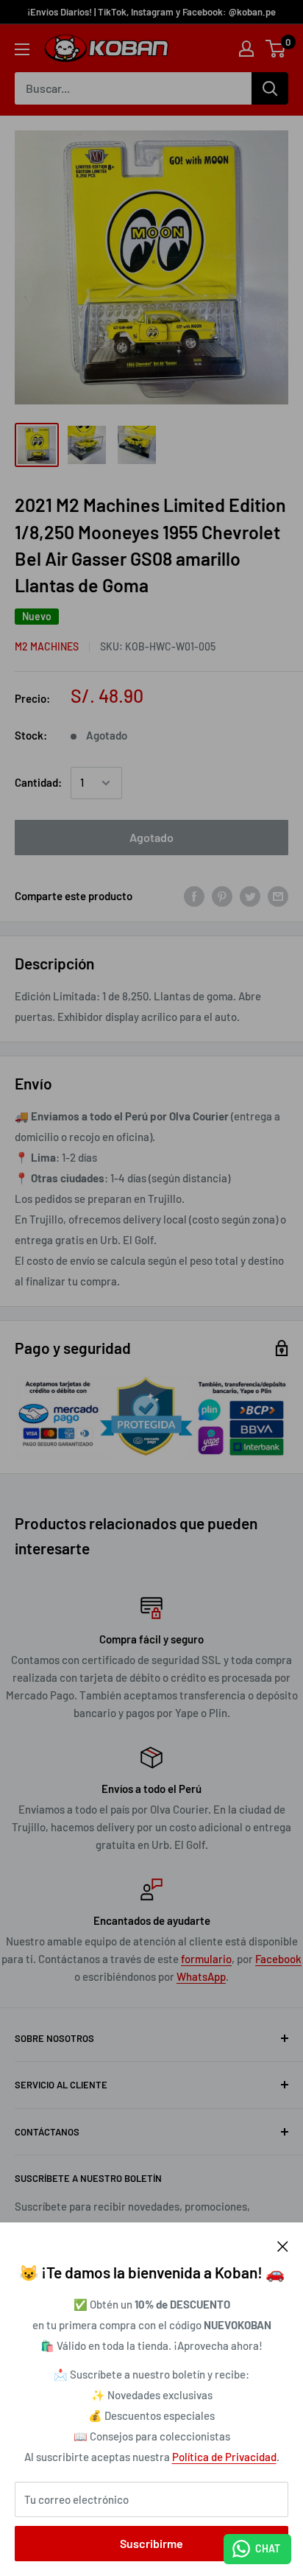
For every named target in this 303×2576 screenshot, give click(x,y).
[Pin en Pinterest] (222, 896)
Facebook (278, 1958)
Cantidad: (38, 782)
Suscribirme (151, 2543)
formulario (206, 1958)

---

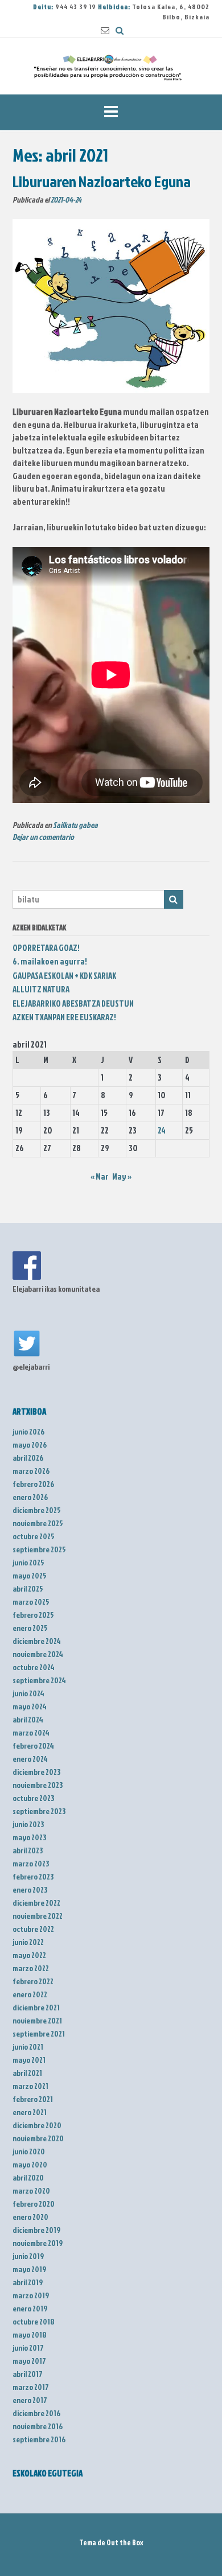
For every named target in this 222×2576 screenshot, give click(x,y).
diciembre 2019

### [EXERCISE OBJECTIVE]
Filter the entries above and copy only the lines that hold "give".

### [EXERCISE RESPONSE]
For every named target in this 303×2576 screenshot, give click(x,y).
For every named target in this 222×2576 screenshot, give click(x,y).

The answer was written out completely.